[Interface element entries]
◆ ◆ ◆

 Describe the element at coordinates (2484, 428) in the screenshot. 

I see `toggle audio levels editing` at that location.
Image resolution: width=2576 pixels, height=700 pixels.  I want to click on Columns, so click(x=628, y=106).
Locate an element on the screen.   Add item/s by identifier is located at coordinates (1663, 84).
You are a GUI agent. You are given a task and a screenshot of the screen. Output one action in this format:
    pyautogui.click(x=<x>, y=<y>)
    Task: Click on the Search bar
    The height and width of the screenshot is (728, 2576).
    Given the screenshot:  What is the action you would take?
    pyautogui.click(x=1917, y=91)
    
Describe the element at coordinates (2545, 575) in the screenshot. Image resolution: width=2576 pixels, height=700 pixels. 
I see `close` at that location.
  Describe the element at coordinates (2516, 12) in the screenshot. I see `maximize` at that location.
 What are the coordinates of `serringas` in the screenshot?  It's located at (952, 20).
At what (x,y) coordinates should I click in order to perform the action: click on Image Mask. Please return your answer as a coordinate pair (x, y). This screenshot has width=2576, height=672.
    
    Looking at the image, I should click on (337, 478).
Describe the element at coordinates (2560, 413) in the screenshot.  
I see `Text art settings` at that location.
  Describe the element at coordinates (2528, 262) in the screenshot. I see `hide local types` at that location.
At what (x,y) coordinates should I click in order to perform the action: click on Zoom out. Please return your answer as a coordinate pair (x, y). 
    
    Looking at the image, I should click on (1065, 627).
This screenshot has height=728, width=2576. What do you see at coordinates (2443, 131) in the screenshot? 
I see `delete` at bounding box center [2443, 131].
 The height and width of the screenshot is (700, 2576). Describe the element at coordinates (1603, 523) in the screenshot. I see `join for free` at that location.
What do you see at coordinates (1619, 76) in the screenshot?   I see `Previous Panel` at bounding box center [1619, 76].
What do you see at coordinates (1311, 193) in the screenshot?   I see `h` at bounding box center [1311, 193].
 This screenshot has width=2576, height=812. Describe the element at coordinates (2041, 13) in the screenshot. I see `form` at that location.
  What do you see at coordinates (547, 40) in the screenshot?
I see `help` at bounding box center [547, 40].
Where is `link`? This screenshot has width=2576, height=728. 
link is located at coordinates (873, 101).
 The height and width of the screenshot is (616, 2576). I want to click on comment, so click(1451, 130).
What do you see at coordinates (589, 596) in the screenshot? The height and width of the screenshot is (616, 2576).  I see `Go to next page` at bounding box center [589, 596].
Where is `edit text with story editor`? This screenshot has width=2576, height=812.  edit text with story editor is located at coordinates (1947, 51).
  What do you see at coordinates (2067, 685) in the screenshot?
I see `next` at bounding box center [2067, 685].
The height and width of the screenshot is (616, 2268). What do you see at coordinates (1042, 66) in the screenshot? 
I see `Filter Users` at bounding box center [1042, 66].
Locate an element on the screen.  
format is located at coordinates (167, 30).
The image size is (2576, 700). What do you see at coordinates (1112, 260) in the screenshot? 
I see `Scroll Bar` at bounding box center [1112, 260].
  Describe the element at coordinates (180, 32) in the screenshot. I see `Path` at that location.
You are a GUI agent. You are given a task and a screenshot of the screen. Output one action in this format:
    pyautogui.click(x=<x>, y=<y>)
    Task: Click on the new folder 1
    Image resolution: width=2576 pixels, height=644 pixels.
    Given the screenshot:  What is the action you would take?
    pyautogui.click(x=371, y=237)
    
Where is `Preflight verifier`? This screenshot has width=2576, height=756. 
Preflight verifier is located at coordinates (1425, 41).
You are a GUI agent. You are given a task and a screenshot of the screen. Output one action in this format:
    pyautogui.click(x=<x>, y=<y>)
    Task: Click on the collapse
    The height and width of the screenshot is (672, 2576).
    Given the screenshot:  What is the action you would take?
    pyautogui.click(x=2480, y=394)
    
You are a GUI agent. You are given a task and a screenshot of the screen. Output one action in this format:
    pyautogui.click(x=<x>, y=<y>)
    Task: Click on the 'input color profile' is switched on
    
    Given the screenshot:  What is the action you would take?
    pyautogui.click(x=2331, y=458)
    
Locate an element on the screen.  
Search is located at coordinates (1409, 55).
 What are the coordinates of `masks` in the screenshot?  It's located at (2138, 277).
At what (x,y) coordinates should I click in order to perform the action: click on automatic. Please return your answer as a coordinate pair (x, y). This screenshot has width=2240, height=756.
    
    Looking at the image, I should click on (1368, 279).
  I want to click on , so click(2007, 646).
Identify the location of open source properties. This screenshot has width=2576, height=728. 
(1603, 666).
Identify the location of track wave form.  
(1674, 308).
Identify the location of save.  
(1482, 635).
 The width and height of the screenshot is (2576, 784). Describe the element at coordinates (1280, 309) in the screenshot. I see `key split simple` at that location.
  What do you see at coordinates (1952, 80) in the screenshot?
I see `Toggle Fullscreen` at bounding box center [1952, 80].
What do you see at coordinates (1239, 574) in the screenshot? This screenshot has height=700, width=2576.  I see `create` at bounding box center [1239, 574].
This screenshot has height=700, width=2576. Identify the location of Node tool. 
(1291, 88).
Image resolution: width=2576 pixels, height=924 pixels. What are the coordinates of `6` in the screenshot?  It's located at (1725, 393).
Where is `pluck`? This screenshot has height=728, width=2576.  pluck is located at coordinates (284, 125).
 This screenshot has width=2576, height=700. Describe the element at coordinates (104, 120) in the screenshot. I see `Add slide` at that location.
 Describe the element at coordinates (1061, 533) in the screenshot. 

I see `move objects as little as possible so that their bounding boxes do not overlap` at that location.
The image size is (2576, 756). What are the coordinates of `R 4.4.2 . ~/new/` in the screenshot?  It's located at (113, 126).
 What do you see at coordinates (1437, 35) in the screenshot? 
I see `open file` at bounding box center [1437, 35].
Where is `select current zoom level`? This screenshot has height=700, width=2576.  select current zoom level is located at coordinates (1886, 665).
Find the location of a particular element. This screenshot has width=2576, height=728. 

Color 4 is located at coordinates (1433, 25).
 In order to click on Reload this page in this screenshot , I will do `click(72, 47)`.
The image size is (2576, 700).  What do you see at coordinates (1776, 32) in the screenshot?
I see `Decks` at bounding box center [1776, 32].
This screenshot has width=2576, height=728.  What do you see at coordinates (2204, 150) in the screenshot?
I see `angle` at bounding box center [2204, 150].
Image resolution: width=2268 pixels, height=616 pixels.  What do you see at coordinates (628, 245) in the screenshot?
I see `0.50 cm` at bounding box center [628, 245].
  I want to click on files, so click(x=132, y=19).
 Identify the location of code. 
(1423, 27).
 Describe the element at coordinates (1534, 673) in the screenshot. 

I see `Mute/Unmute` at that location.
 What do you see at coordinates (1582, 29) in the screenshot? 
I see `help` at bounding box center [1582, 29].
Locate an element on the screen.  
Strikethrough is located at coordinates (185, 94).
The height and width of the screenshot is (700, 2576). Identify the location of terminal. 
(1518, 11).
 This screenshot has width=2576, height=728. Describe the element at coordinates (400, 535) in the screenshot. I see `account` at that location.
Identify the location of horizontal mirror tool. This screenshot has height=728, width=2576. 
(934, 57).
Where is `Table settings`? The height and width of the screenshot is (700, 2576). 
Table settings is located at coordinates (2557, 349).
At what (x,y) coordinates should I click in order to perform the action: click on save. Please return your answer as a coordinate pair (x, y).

◆ ◆ ◆

Exercise objective: Return all of the entries above verbatim, with no changes.

Answer to this exercise:
 Describe the element at coordinates (2484, 428) in the screenshot. 

I see `toggle audio levels editing` at that location.
Image resolution: width=2576 pixels, height=700 pixels.  I want to click on Columns, so click(x=628, y=106).
Locate an element on the screen.   Add item/s by identifier is located at coordinates (1663, 84).
You are a GUI agent. You are given a task and a screenshot of the screen. Output one action in this format:
    pyautogui.click(x=<x>, y=<y>)
    Task: Click on the Search bar
    The height and width of the screenshot is (728, 2576).
    Given the screenshot:  What is the action you would take?
    pyautogui.click(x=1917, y=91)
    
Describe the element at coordinates (2545, 575) in the screenshot. Image resolution: width=2576 pixels, height=700 pixels. 
I see `close` at that location.
  Describe the element at coordinates (2516, 12) in the screenshot. I see `maximize` at that location.
 What are the coordinates of `serringas` in the screenshot?  It's located at (952, 20).
At what (x,y) coordinates should I click in order to perform the action: click on Image Mask. Please return your answer as a coordinate pair (x, y). This screenshot has width=2576, height=672.
    
    Looking at the image, I should click on (337, 478).
Describe the element at coordinates (2560, 413) in the screenshot.  
I see `Text art settings` at that location.
  Describe the element at coordinates (2528, 262) in the screenshot. I see `hide local types` at that location.
At what (x,y) coordinates should I click in order to perform the action: click on Zoom out. Please return your answer as a coordinate pair (x, y). 
    
    Looking at the image, I should click on (1065, 627).
This screenshot has height=728, width=2576. What do you see at coordinates (2443, 131) in the screenshot? 
I see `delete` at bounding box center [2443, 131].
 The height and width of the screenshot is (700, 2576). Describe the element at coordinates (1603, 523) in the screenshot. I see `join for free` at that location.
What do you see at coordinates (1619, 76) in the screenshot?   I see `Previous Panel` at bounding box center [1619, 76].
What do you see at coordinates (1311, 193) in the screenshot?   I see `h` at bounding box center [1311, 193].
 This screenshot has width=2576, height=812. Describe the element at coordinates (2041, 13) in the screenshot. I see `form` at that location.
  What do you see at coordinates (547, 40) in the screenshot?
I see `help` at bounding box center [547, 40].
Where is `link`? This screenshot has width=2576, height=728. 
link is located at coordinates (873, 101).
 The height and width of the screenshot is (616, 2576). I want to click on comment, so click(1451, 130).
What do you see at coordinates (589, 596) in the screenshot? The height and width of the screenshot is (616, 2576).  I see `Go to next page` at bounding box center [589, 596].
Where is `edit text with story editor`? This screenshot has width=2576, height=812.  edit text with story editor is located at coordinates (1947, 51).
  What do you see at coordinates (2067, 685) in the screenshot?
I see `next` at bounding box center [2067, 685].
The height and width of the screenshot is (616, 2268). What do you see at coordinates (1042, 66) in the screenshot? 
I see `Filter Users` at bounding box center [1042, 66].
Locate an element on the screen.  
format is located at coordinates (167, 30).
The image size is (2576, 700). What do you see at coordinates (1112, 260) in the screenshot? 
I see `Scroll Bar` at bounding box center [1112, 260].
  Describe the element at coordinates (180, 32) in the screenshot. I see `Path` at that location.
You are a GUI agent. You are given a task and a screenshot of the screen. Output one action in this format:
    pyautogui.click(x=<x>, y=<y>)
    Task: Click on the new folder 1
    Image resolution: width=2576 pixels, height=644 pixels.
    Given the screenshot:  What is the action you would take?
    pyautogui.click(x=371, y=237)
    
Where is `Preflight verifier`? This screenshot has width=2576, height=756. 
Preflight verifier is located at coordinates (1425, 41).
You are a GUI agent. You are given a task and a screenshot of the screen. Output one action in this format:
    pyautogui.click(x=<x>, y=<y>)
    Task: Click on the collapse
    The height and width of the screenshot is (672, 2576).
    Given the screenshot:  What is the action you would take?
    pyautogui.click(x=2480, y=394)
    
You are a GUI agent. You are given a task and a screenshot of the screen. Output one action in this format:
    pyautogui.click(x=<x>, y=<y>)
    Task: Click on the 'input color profile' is switched on
    
    Given the screenshot:  What is the action you would take?
    pyautogui.click(x=2331, y=458)
    
Locate an element on the screen.  
Search is located at coordinates (1409, 55).
 What are the coordinates of `masks` in the screenshot?  It's located at (2138, 277).
At what (x,y) coordinates should I click in order to perform the action: click on automatic. Please return your answer as a coordinate pair (x, y). This screenshot has width=2240, height=756.
    
    Looking at the image, I should click on (1368, 279).
  I want to click on , so click(2007, 646).
Identify the location of open source properties. This screenshot has width=2576, height=728. 
(1603, 666).
Identify the location of track wave form.  
(1674, 308).
Identify the location of save.  
(1482, 635).
 The width and height of the screenshot is (2576, 784). Describe the element at coordinates (1280, 309) in the screenshot. I see `key split simple` at that location.
  What do you see at coordinates (1952, 80) in the screenshot?
I see `Toggle Fullscreen` at bounding box center [1952, 80].
What do you see at coordinates (1239, 574) in the screenshot? This screenshot has height=700, width=2576.  I see `create` at bounding box center [1239, 574].
This screenshot has height=700, width=2576. Identify the location of Node tool. 
(1291, 88).
Image resolution: width=2576 pixels, height=924 pixels. What are the coordinates of `6` in the screenshot?  It's located at (1725, 393).
Where is `pluck`? This screenshot has height=728, width=2576.  pluck is located at coordinates (284, 125).
 This screenshot has width=2576, height=700. Describe the element at coordinates (104, 120) in the screenshot. I see `Add slide` at that location.
 Describe the element at coordinates (1061, 533) in the screenshot. 

I see `move objects as little as possible so that their bounding boxes do not overlap` at that location.
The image size is (2576, 756). What are the coordinates of `R 4.4.2 . ~/new/` in the screenshot?  It's located at (113, 126).
 What do you see at coordinates (1437, 35) in the screenshot? 
I see `open file` at bounding box center [1437, 35].
Where is `select current zoom level`? This screenshot has height=700, width=2576.  select current zoom level is located at coordinates (1886, 665).
Find the location of a particular element. This screenshot has width=2576, height=728. 

Color 4 is located at coordinates (1433, 25).
 In order to click on Reload this page in this screenshot , I will do `click(72, 47)`.
The image size is (2576, 700).  What do you see at coordinates (1776, 32) in the screenshot?
I see `Decks` at bounding box center [1776, 32].
This screenshot has width=2576, height=728.  What do you see at coordinates (2204, 150) in the screenshot?
I see `angle` at bounding box center [2204, 150].
Image resolution: width=2268 pixels, height=616 pixels.  What do you see at coordinates (628, 245) in the screenshot?
I see `0.50 cm` at bounding box center [628, 245].
  I want to click on files, so click(x=132, y=19).
 Identify the location of code. 
(1423, 27).
 Describe the element at coordinates (1534, 673) in the screenshot. 

I see `Mute/Unmute` at that location.
 What do you see at coordinates (1582, 29) in the screenshot? 
I see `help` at bounding box center [1582, 29].
Locate an element on the screen.  
Strikethrough is located at coordinates (185, 94).
The height and width of the screenshot is (700, 2576). Identify the location of terminal. 
(1518, 11).
 This screenshot has width=2576, height=728. Describe the element at coordinates (400, 535) in the screenshot. I see `account` at that location.
Identify the location of horizontal mirror tool. This screenshot has height=728, width=2576. 
(934, 57).
Where is `Table settings`? The height and width of the screenshot is (700, 2576). 
Table settings is located at coordinates (2557, 349).
At what (x,y) coordinates should I click in order to perform the action: click on save. Please return your answer as a coordinate pair (x, y).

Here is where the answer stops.